__READING PASSAGE__
Surgery STAT: Using active drains in wound management


The use of active drains enhances the efficiency and minimizes the morbidity of wound drainage. Their use is indicated for removal of pre-existing fluid, ablation of dead space and prevention of anticipated fluid accumulation.

The use of active drains enhances the efficiency and minimizes the morbidity of wound drainage. Their use is indicated for removal of pre-existing fluid, ablation of dead space and prevention of anticipated fluid accumulation.

Drain placement is not benign. Drains are foreign implants and, depending on their material, may incite an inflammatory response. The drain and its exit point provide a direct conduit from the environment to the wound that poses a risk for infection.

Active drains are connected to a suction system via tubing. For most commercial wound drains, the active system is a compressible reservoir held at negative pressure (Photo 1). Reusable reservoirs have a one-way valve to prevent reflux and can be emptied without disconnecting from the egress tubing (Photo 2). Other systems require replacement of the reservoir when full. Most systems are completely closed, with no venting to the environment.

Photo 1: A Jackson-Pratt® silicone wound drain with reservoir.

__BRIEF 1__
In the passage on active drains, reproduce word for word the stretch that begins at the words "Active drains are" and stops after the words "to the environment.".
__BRIEF 2__
List every indication for using active drains that the passage on active drains gives.
__BRIEF 3__
Answer these from the passage on active drains:
(a) What risk do the drain and its exit point pose?
(b) For most commercial wound drains, what is the active system?
(c) What do reusable reservoirs have to prevent reflux?
The items after this passage come from a different source and are unrelated to it.

__DATA EXTRACTS__
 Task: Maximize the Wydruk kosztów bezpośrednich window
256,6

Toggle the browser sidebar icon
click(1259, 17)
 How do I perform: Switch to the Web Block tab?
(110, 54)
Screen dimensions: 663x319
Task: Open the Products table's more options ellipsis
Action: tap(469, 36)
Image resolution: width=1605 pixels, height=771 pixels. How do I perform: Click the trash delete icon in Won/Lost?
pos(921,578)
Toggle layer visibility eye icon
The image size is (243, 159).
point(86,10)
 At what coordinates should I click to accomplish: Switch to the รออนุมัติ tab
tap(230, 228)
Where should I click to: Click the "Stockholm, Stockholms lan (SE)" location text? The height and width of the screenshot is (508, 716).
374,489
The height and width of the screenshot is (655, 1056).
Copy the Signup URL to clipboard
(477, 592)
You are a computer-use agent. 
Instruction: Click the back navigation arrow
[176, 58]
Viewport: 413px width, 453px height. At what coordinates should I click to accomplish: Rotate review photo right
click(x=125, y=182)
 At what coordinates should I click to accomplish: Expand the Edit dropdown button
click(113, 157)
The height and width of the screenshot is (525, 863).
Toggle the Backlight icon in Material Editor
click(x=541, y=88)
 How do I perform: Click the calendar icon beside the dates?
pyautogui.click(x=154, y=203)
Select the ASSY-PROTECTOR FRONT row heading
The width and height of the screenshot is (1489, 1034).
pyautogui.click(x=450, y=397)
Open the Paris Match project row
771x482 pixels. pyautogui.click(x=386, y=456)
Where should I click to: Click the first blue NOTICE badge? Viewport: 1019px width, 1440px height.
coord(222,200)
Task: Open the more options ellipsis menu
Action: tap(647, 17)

__WRITTEN RESPONSE 1__
Active drains are connected to a suction system via tubing. For most commercial wound drains, the active system is a compressible reservoir held at negative pressure (Photo 1). Reusable reservoirs have a one-way valve to prevent reflux and can be emptied without disconnecting from the egress tubing (Photo 2). Other systems require replacement of the reservoir when full. Most systems are completely closed, with no venting to the environment.

__WRITTEN RESPONSE 2__
- Removal of pre-existing fluid
- Ablation of dead space
- Prevention of anticipated fluid accumulation

__WRITTEN RESPONSE 3__
(a) A risk for infection.
(b) A compressible reservoir held at negative pressure.
(c) A one-way valve.